開啟AdagradDecay Optimizer最佳化器
使用AdagradDecay Optimizer最佳化器進行超大規模訓練,需要定義tf.train.AdagradDecayOptimizer。AdagradDecay Optimizer的使用方法與TensorFlow原生Optimizer的使用方法相同,具體定義如下。
class AdagradDecayOptimizer(optimizer.Optimizer):
"""Optimizer that implements the Adagrad algorithm with accumulator decay.
Different from the original Adagrad algorithm, AdagradDecay performs decay
at given step with given rate. So that the accumulator will not be infinity.
"""
def __init__(self,
learning_rate,
global_step,
initial_accumulator_value=0.1,
accumulator_decay_step=100000,
accumulator_decay_rate=0.9,
use_locking=False,
name="AdagradDecay"):
"""Construct a new AdagradDecay optimizer.
Args:
learning_rate: A `Tensor` or a floating point value. The learning rate.

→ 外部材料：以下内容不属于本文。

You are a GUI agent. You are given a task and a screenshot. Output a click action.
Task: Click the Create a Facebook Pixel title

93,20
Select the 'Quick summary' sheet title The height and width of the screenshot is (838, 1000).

global_step: global step variable, used for calculating t%T .
initial_accumulator_value: A floating point value. Starting and baseline
value for the accumulators, must be positive. The accumulators will not
be less than it.
accumulator_decay_step: When global_step reaches times of
accumulator_decay_step, accumulator will be decayed with
accumulator_decay_rate. accumulator *= accumulator_decay_rate
accumulator_decay_rate: Decay rate as above described.
use_locking: If `True` use locks for update operations.
name: Optional name prefix for the operations created when applying
gradients. Defaults to "AdagradDecay".
Raises:
ValueError: If the `initial_accumulator_value`, `accumulator_decay_step`
or `accumulator_decay_rate` is invalid.
"""